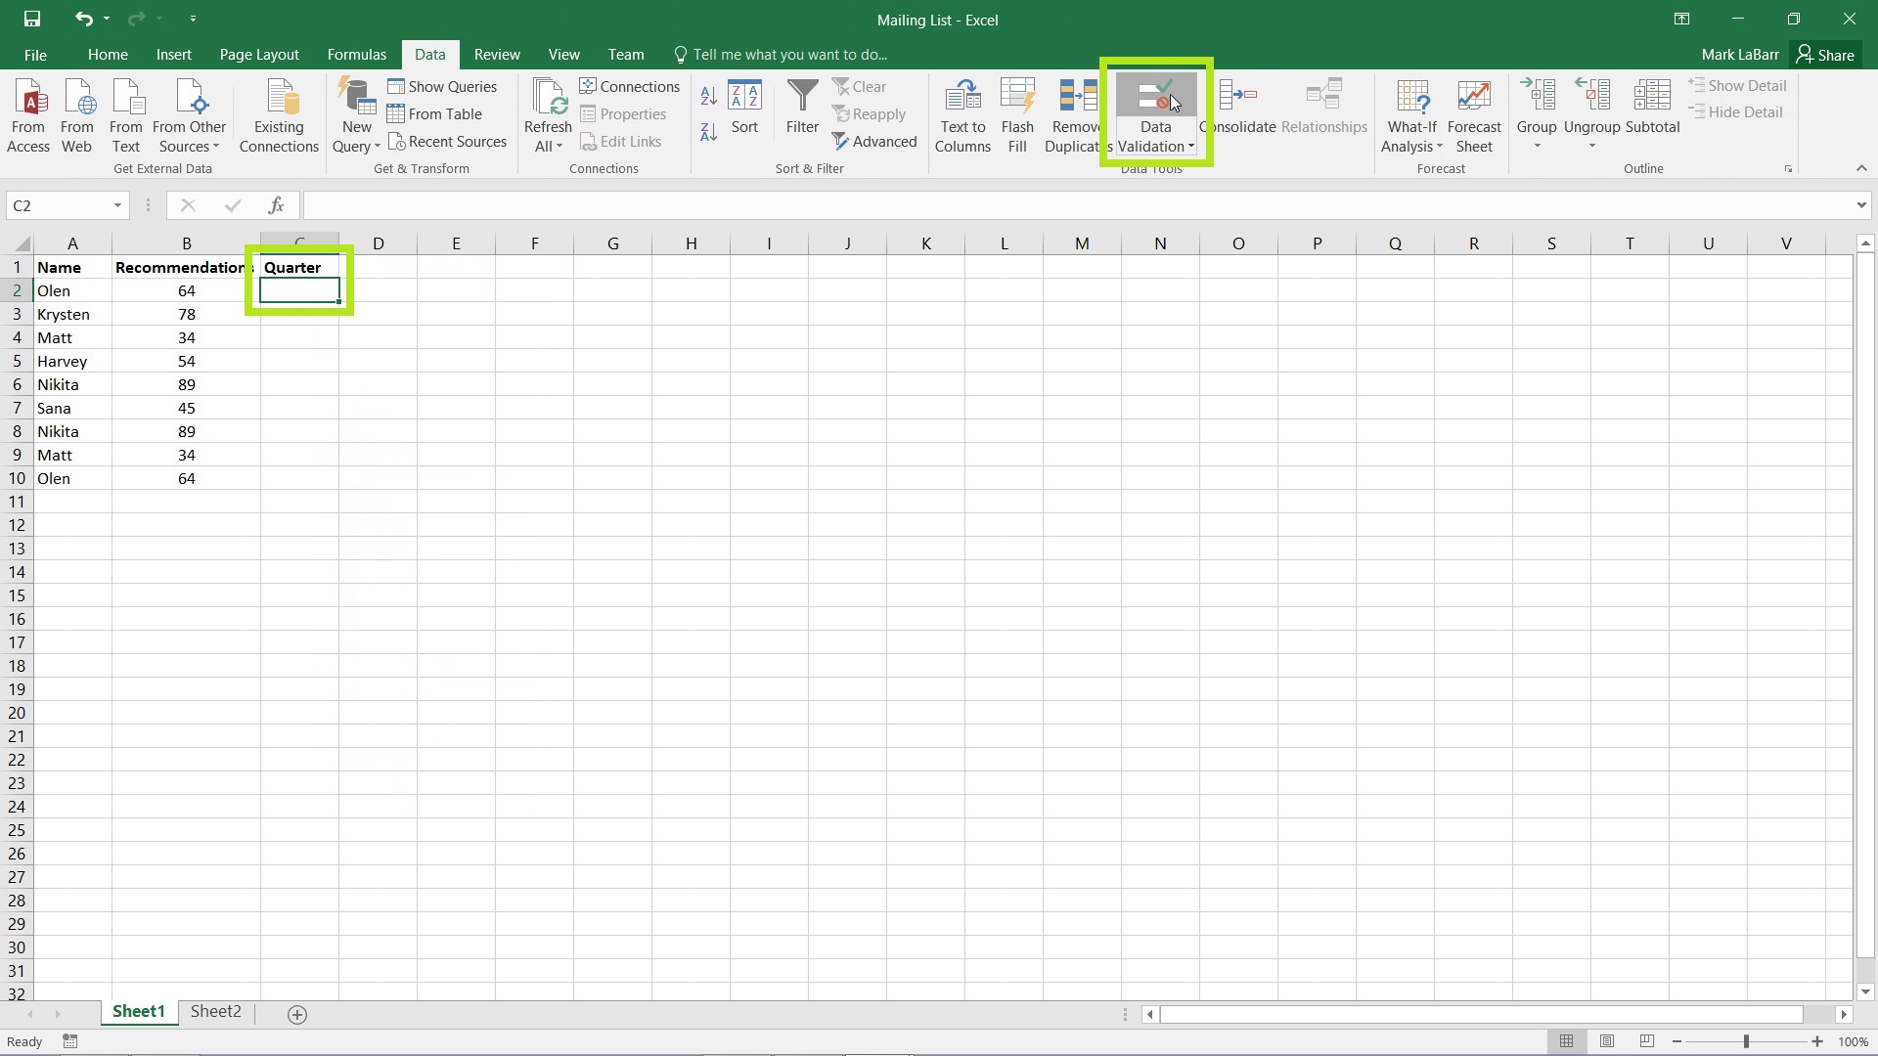Click the Undo icon in Quick Access Toolbar
Image resolution: width=1878 pixels, height=1056 pixels.
click(x=81, y=18)
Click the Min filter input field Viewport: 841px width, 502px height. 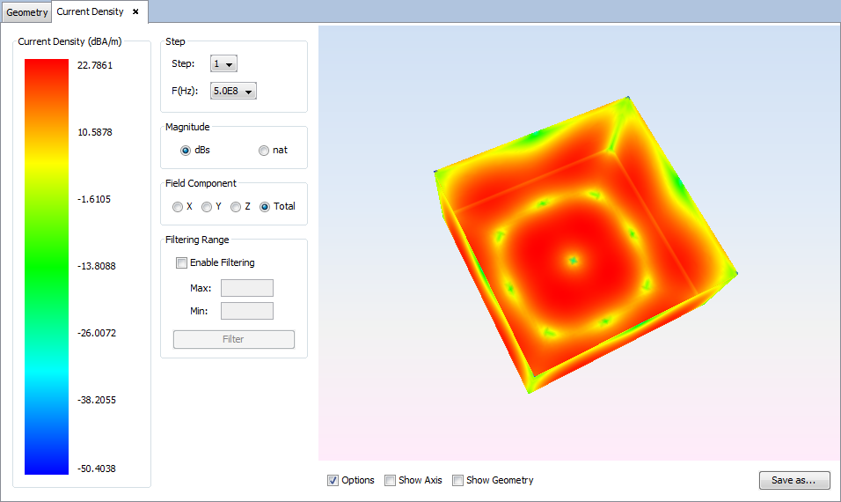tap(246, 311)
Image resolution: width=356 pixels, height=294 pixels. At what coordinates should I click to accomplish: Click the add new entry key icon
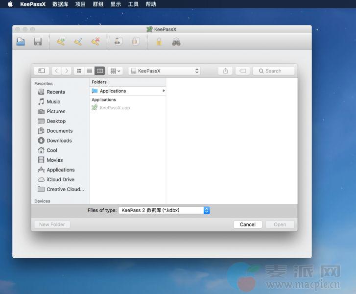61,42
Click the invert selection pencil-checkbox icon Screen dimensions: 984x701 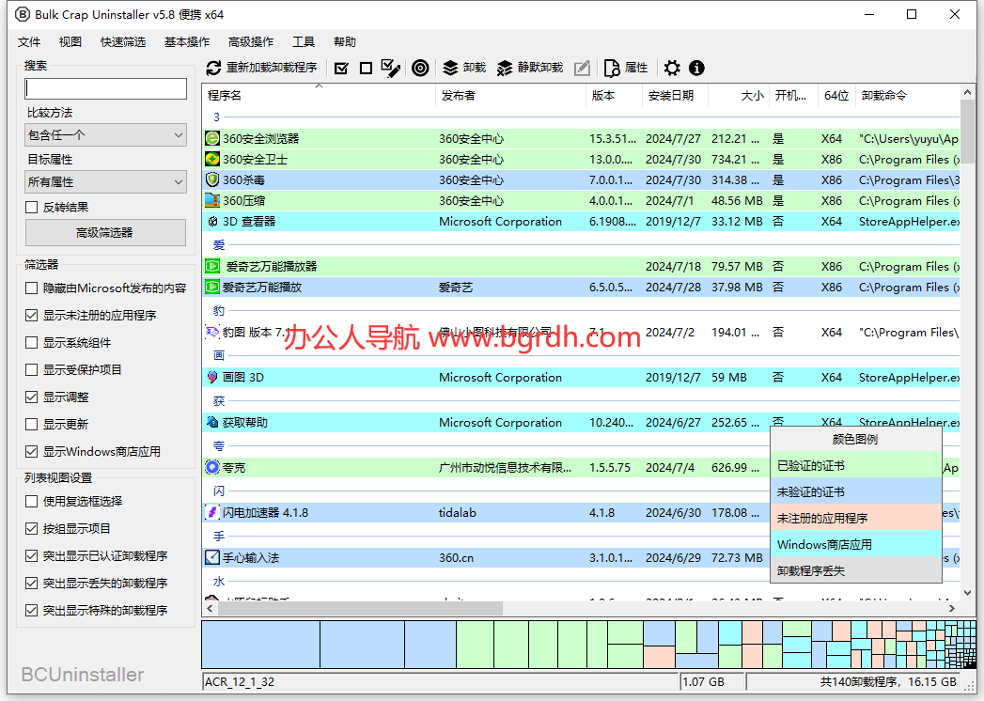point(389,68)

• • •

PROMPT =>
Find each line above that contains the word "Image" and copy those lines in full.

OUTPUT OF THE TASK =>
Image resolution: width=1878 pixels, height=1056 pixels.
Image resolution: width=356 pixels, height=294 pixels. At what coordinates should I click to accomplish: Click the add new entry key icon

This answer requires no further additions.